→ Leestekst
Het klopt dat dit geen punt is die sec voortvloeit uit de dualisering. Dat is ook in de toelichting bij de wijzigingsverordening vermeld. Er zijn drie belangrijke redenen om gemeenten te adviseren deze wijziging door te voeren:
1. Deze regel stamt uit een tijd van voor 1997. Toen bestond er nog geen Algemene wet bestuursrecht (Awb) waarop een aanvrager zich kon beroepen wanneer een overheidsorgaan zich niet hield aan wettelijke bepalingen en had een dergelijke bepaling nut.
2. De gevolgen voor de voortgang van de plannen van schoolbesturen van het na 31 december van een bepaald jaar niet vaststellen van een programma staan niet in verhouding tot de financiële gevolgen daarvan voor gemeenten.
3. Er is voor deze wijziging gekozen in het kader van de vereenvoudiging van wet- en regelgeving. Het ingewikkelde artikel wordt duidelijker en er worden geen zaken (meer) vastgelegd die al in andere wetten zijn geregeld.

Gemeenten en schoolbesturen zijn niet verplicht de verordening op dit punt te wijzigen, en kunnen ervoor kiezen het oude regime zoals verwoord in het vierde lid van het oude artikel 11 te handhaven in de verordening.

NB. Een vergelijkbare aanpassing van de verordening heeft overigens in 2001 (zie ledenbrief nummer01/144 van 17 augustus 2001) ook plaatsgevonden toen duidelijk werd dat alleen de gemeenteraad bevoegd was tot het nemen van beslissingen op een aanvraag met een spoedeisend karakter. Dat was destijds voor de besturenorganisaties geen reden om niet in te stemmen met die wijziging.

3. Schrappen mogelijkheid af te wijken van urgentiecriteria
De huidige mogelijkheid om als gemeente en schoolbesturen af te wijken van de urgentiecriteria wordt geschrapt. In de nieuwe situatie kan het college de raad verzoeken om af te wijken van deze criteria (artikel 12, lid 2, modelverordening).

→ Opgeslagen gegevens
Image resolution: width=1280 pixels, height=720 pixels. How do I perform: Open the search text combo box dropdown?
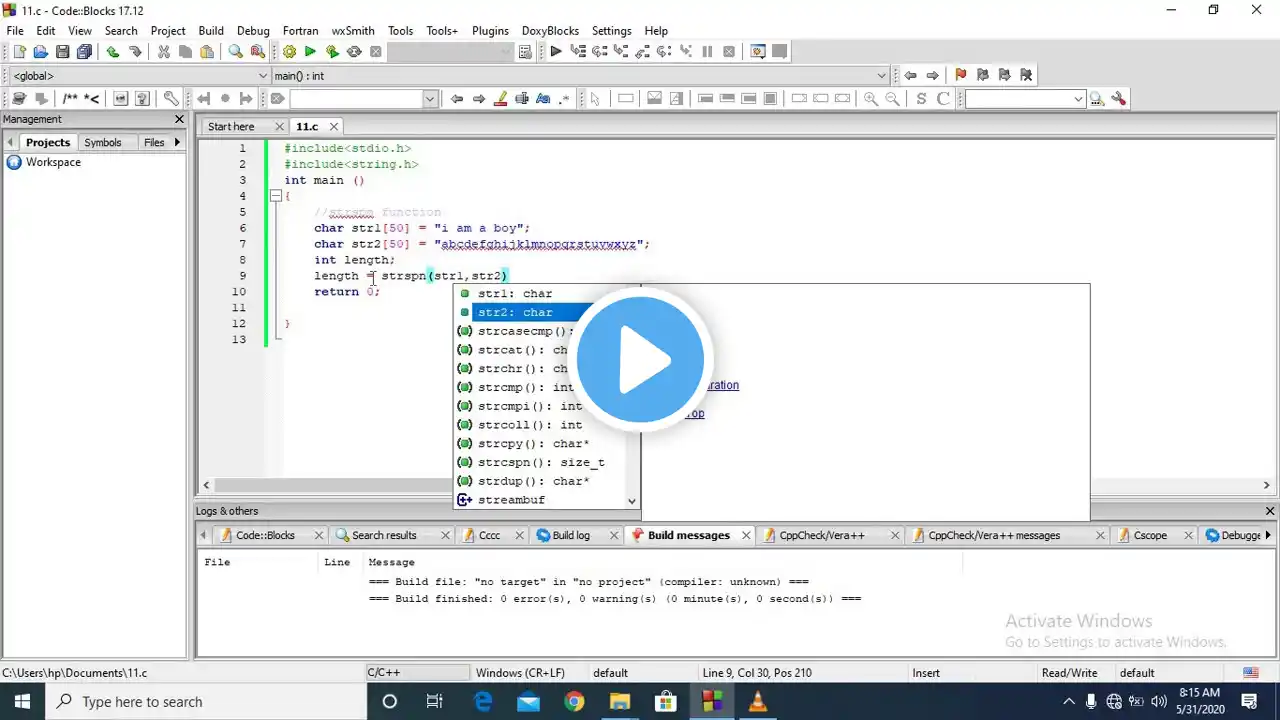coord(430,99)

→ Doelen
a: Wat kan het college in de nieuwe situatie volgens de leestekst aan de raad vragen?
b: Schrijf alsjeblieft een stuk van de leestekst letterlijk over. Begin bij de woorden "NB. Een vergelijkbare" en stop na "met die wijziging.".

→ Uitgewerkte oplossingen
a: Het college kan de raad verzoeken om af te wijken van de urgentiecriteria.

b:
NB. Een vergelijkbare aanpassing van de verordening heeft overigens in 2001 (zie ledenbrief nummer01/144 van 17 augustus 2001) ook plaatsgevonden toen duidelijk werd dat alleen de gemeenteraad bevoegd was tot het nemen van beslissingen op een aanvraag met een spoedeisend karakter. Dat was destijds voor de besturenorganisaties geen reden om niet in te stemmen met die wijziging.